In regional traffic in particular, the German railway network is not yet fully operational. Until now, mostly diesel locomotives were used here. From the point of view of environmental and climate protection, this is not ideal. The situation is somewhat different on the Cuxhaven-Buxtehude railway in Lower Saxony, where 14 hydrogen trains have replaced conventional diesel locomotives. However, the droppers used here called Coradia iLint come from French manufacturer Alstom. This seems to be at the forefront of the game when it comes to using fuel cells. The German competitor Siemens introduced the Mireo Plus H. This is a kind of hybrid solution. Because the train also mainly runs on hydrogen. It also has lithium-ion batteries for emergencies. The train will be tested under real conditions in Baden-Württemberg next year.
The refueling process takes only about fifteen minutes
However, Siemens has already managed to gain a commercial client. Niederbarnimer Eisenbahn ordered a total of seven German-made hydrogen trains.
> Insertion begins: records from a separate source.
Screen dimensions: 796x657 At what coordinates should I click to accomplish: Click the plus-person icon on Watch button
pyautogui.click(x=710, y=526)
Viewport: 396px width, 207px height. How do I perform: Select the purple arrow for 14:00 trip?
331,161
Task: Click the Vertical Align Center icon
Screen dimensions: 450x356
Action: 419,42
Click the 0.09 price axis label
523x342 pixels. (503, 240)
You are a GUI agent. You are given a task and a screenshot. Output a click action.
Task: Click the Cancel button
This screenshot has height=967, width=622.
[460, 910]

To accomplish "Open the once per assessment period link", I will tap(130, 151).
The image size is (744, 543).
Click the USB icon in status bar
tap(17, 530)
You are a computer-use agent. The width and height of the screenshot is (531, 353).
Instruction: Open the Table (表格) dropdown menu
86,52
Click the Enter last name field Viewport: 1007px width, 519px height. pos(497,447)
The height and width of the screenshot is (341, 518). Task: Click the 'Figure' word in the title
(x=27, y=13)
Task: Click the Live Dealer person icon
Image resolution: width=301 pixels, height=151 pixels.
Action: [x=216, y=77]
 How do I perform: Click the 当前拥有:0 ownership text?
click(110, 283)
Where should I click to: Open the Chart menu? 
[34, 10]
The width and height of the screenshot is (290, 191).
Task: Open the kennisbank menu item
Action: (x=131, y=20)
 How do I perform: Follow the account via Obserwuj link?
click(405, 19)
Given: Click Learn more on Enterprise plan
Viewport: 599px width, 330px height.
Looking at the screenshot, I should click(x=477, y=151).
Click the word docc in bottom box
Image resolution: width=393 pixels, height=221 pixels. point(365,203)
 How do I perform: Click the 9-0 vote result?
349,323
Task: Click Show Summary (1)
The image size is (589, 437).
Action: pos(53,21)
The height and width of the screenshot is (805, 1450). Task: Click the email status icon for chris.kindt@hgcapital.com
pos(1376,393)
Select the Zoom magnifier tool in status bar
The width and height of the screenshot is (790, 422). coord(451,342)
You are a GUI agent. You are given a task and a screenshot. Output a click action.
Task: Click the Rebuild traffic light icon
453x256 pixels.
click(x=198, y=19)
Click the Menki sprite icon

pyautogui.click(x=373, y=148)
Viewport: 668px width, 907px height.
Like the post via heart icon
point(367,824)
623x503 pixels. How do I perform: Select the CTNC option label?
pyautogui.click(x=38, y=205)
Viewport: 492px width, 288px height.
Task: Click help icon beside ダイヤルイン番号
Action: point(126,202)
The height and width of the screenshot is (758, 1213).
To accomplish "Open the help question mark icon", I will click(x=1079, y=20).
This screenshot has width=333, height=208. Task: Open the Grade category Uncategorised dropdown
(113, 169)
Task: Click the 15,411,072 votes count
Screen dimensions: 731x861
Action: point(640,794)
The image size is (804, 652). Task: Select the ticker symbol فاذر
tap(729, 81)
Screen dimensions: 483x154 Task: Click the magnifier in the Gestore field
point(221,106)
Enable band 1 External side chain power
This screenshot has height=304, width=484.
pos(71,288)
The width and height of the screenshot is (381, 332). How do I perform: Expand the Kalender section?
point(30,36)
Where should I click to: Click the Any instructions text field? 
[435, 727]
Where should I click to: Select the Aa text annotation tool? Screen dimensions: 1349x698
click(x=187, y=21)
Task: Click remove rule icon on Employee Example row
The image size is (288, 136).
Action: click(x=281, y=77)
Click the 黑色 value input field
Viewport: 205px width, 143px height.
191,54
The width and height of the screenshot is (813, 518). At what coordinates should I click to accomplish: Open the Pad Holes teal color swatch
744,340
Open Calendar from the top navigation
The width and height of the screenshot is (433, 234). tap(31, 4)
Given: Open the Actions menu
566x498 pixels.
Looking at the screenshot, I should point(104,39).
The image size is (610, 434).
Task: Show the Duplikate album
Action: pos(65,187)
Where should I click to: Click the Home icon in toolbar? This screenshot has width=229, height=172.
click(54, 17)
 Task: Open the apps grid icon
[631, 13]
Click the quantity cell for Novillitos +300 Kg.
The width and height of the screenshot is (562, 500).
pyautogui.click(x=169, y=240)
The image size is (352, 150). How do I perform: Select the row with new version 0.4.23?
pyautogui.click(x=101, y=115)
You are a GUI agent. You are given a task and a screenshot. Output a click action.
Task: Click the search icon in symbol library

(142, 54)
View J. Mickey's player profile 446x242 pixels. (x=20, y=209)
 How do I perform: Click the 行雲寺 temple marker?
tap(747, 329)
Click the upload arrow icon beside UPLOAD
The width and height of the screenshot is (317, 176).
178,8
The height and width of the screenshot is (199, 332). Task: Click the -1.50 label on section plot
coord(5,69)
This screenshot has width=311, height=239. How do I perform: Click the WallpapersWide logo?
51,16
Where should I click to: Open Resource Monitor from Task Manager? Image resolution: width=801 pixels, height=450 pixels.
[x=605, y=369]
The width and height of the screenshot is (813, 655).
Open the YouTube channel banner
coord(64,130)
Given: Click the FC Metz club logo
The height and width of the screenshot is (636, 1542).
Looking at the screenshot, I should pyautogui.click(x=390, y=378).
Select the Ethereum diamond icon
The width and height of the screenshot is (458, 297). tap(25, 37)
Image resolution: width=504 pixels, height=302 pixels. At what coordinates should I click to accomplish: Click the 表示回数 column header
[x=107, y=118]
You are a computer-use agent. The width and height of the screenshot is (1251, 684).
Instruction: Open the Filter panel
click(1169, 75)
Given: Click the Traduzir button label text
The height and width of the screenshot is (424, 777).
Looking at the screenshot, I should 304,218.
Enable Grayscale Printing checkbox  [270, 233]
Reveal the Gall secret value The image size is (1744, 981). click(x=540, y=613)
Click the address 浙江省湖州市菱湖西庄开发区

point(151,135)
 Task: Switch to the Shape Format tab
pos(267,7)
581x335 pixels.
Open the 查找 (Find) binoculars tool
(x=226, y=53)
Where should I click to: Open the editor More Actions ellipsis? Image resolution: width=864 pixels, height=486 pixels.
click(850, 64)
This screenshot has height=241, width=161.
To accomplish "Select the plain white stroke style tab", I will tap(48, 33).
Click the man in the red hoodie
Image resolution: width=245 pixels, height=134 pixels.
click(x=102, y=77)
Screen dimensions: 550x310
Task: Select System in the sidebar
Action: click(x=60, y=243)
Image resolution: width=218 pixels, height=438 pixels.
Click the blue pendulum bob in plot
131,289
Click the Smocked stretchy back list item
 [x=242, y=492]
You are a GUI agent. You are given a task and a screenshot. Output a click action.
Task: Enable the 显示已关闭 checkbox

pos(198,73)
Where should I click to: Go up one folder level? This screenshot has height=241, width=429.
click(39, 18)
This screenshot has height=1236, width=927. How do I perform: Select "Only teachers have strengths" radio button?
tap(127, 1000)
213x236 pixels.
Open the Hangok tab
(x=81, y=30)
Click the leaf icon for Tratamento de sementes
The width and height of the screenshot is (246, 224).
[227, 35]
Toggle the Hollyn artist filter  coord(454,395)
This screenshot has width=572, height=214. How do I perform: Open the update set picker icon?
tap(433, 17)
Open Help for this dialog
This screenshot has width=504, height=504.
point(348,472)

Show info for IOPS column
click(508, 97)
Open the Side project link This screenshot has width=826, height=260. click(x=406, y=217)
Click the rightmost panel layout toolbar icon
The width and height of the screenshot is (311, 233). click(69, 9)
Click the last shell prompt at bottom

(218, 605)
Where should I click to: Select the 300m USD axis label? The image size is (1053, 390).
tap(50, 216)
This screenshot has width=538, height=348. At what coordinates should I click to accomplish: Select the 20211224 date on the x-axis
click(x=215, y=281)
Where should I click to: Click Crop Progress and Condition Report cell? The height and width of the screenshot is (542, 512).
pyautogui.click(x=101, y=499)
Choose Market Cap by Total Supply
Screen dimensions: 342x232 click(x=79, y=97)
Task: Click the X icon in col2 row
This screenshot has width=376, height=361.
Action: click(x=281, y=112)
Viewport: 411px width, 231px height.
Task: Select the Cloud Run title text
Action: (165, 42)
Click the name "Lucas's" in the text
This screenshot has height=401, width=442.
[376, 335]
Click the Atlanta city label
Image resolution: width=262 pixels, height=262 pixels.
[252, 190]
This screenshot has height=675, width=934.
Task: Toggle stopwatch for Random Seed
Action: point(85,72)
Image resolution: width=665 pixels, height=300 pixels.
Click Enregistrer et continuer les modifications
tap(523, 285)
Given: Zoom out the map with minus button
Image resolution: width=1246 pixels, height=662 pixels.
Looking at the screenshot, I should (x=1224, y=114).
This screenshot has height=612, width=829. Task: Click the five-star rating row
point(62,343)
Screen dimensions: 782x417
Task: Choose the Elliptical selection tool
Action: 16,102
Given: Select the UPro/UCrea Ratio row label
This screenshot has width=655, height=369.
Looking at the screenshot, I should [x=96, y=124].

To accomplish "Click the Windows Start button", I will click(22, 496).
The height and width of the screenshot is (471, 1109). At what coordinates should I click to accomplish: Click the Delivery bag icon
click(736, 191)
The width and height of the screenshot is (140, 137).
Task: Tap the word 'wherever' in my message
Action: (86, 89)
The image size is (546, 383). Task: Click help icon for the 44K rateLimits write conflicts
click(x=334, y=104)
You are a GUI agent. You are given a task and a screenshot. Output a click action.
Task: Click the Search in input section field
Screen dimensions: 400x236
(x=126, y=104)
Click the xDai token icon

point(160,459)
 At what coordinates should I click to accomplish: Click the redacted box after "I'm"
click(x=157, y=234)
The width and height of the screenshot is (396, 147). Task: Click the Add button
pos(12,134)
These will be used from 2024 in the so-called Heidekrautbahn in the greater Berlin-Brandenburg region. The partners have already announced the first major data. Maximum speeds of up to 160 kilometers per hour are possible. Acceleration turn 1.1 meters per second. Range up to 1000 km. Instead, it takes only fifteen minutes to recharge the train. Siemens has also pledged to ensure that the trains will run for at least ten years and also perform maintenance. Since this is also a completely new product, further joint development of the technology is also considered. Experience gained in practice should lead to improvements as quickly as possible.
1.1 million liters of diesel is saved annually
The purchase is being funded, among other things, as part of a pilot project funded by the federal government and the states of Berlin and Brandenburg. The goal is to establish a regional and sustainable hydrogen economy. Thus, the use of trains by project partners is not only evaluated, but also scientifically monitored. In addition, only green hydrogen will be used, so that future train journeys will not cause any climate emissions, at least locally. In general, the people concerned assume that 1.1 million liters of diesel per year can be saved in the future. This corresponds to a reduction in CO2 emissions of three million kilograms. From the point of view of environmental and climate protection, hydrogen trains represent significant progress, however, it remains to be seen whether their use is also economically beneficial. In principle, however, the following applies: the more often the corresponding solutions are implemented, the cheaper they become in the end.